**Information given:**
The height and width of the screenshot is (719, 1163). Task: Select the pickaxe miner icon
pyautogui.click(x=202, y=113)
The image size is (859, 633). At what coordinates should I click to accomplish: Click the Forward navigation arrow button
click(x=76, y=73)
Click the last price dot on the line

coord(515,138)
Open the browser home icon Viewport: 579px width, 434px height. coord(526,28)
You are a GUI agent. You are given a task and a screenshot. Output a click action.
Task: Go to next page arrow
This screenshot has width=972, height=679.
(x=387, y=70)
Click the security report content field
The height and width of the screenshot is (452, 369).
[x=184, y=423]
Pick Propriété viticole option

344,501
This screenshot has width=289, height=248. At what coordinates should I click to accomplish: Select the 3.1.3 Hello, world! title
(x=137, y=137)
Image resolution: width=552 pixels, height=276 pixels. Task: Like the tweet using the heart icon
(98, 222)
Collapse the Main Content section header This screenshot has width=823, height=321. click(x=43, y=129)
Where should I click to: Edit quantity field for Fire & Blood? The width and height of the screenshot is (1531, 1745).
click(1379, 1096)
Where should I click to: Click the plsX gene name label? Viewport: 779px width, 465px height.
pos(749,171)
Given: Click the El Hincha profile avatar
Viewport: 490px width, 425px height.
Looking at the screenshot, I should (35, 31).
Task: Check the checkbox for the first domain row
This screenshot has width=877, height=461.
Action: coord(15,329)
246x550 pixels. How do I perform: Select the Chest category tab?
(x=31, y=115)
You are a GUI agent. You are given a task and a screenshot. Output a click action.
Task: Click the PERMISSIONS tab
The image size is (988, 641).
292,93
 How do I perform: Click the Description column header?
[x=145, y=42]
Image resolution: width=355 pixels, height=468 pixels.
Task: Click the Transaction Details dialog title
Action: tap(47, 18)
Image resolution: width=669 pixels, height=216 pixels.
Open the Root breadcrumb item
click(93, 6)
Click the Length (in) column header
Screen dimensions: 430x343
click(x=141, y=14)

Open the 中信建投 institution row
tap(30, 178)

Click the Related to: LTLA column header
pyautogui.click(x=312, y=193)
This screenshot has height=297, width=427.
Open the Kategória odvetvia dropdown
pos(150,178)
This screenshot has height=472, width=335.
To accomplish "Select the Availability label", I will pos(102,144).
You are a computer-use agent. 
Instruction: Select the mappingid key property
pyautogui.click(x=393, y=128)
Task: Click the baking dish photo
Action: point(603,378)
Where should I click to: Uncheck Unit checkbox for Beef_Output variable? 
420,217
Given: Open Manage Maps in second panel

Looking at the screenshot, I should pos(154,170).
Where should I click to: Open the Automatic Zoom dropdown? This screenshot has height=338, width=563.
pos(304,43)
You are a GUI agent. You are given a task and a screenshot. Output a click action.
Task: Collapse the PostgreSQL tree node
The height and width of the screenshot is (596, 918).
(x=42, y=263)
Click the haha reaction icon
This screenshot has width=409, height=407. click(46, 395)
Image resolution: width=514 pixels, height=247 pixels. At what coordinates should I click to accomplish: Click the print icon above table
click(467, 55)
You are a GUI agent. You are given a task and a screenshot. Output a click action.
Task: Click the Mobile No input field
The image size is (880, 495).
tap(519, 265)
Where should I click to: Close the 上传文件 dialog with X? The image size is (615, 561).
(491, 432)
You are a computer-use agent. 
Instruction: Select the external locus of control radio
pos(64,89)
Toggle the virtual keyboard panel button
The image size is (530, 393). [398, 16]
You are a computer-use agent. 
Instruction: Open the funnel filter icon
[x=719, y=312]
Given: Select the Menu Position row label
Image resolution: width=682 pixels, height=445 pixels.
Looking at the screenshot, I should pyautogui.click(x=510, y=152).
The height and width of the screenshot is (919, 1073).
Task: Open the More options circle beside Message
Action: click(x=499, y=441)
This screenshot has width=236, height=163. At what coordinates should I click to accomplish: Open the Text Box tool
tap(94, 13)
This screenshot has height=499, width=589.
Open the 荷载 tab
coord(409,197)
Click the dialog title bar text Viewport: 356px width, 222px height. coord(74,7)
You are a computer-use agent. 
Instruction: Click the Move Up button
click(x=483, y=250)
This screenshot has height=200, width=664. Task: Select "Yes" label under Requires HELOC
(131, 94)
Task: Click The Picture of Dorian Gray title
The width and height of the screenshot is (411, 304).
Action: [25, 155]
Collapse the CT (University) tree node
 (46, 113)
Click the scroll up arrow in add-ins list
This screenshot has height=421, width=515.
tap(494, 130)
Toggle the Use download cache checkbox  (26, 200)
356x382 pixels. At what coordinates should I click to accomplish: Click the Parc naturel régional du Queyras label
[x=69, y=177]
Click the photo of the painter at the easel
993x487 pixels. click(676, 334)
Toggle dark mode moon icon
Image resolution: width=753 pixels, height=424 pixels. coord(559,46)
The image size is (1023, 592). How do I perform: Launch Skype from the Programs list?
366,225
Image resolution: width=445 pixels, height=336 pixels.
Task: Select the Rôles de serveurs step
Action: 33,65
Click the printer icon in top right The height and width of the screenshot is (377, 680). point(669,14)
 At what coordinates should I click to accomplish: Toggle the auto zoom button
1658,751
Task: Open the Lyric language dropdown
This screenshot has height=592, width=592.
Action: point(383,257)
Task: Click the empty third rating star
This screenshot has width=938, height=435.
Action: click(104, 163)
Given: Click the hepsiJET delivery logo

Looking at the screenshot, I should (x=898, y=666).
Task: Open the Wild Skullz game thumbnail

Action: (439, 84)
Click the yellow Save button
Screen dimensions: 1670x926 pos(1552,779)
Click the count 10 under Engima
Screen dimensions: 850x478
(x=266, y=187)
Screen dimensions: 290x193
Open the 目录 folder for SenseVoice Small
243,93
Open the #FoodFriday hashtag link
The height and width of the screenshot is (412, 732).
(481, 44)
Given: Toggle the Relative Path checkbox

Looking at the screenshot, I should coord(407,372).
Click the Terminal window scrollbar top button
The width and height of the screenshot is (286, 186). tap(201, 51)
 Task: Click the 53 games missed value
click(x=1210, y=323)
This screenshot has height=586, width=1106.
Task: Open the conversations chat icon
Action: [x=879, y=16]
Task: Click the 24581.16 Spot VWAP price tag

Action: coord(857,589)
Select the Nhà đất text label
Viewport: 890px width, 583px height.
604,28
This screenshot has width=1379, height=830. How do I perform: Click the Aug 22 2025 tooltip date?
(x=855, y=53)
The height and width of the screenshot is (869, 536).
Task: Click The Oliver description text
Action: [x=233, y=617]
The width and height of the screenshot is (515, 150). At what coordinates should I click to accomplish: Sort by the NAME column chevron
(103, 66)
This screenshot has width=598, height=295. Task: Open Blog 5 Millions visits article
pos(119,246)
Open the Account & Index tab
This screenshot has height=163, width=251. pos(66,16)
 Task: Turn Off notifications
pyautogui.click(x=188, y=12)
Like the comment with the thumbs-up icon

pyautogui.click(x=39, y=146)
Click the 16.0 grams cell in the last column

**Exercise prompt:**
The lines from the one containing "This screenshot has width=598, height=295." through the last line of the material above are to be copied exactly, both ends included.

**Response for this exercise:**
This screenshot has width=598, height=295. Task: Open Blog 5 Millions visits article
pos(119,246)
Open the Account & Index tab
This screenshot has height=163, width=251. pos(66,16)
 Task: Turn Off notifications
pyautogui.click(x=188, y=12)
Like the comment with the thumbs-up icon

pyautogui.click(x=39, y=146)
Click the 16.0 grams cell in the last column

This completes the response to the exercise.